┌──

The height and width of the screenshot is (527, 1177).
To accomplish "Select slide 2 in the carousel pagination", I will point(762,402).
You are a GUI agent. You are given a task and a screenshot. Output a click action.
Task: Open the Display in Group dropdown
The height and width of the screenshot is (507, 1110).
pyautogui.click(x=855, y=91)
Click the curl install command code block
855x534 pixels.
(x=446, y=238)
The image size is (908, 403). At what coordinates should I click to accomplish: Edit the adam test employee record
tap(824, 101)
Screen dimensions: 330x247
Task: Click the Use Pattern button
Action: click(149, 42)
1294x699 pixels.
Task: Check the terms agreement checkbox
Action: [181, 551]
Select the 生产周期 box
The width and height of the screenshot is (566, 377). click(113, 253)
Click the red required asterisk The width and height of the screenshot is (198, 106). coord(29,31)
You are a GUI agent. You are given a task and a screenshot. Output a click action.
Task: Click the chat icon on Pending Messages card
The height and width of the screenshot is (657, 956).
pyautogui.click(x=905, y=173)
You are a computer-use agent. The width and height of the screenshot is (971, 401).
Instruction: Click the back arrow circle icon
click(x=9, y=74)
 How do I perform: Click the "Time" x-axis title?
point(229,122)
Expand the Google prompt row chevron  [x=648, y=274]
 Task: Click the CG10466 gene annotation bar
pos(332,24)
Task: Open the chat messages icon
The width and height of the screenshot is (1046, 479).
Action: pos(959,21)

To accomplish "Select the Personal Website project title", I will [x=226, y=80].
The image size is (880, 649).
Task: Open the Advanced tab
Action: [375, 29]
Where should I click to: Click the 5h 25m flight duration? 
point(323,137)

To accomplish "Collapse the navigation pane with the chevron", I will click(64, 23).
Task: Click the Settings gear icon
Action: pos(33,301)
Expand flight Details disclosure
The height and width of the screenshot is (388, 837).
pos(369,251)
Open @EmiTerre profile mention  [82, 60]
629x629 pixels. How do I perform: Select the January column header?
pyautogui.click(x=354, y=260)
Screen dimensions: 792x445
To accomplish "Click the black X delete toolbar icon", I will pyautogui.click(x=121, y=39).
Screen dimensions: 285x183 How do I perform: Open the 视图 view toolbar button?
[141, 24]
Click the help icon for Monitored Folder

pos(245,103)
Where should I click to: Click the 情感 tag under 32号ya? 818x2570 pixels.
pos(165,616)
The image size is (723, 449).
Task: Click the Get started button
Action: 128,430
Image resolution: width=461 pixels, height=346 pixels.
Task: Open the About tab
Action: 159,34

└──

» **Exercise requirements**
An exact copy of the lines from the one containing "Screen dimensions: 285x183" through the end of the data above is the whole answer.

» **Response area**
Screen dimensions: 285x183 How do I perform: Open the 视图 view toolbar button?
[141, 24]
Click the help icon for Monitored Folder

pos(245,103)
Where should I click to: Click the 情感 tag under 32号ya? 818x2570 pixels.
pos(165,616)
The image size is (723, 449).
Task: Click the Get started button
Action: 128,430
Image resolution: width=461 pixels, height=346 pixels.
Task: Open the About tab
Action: 159,34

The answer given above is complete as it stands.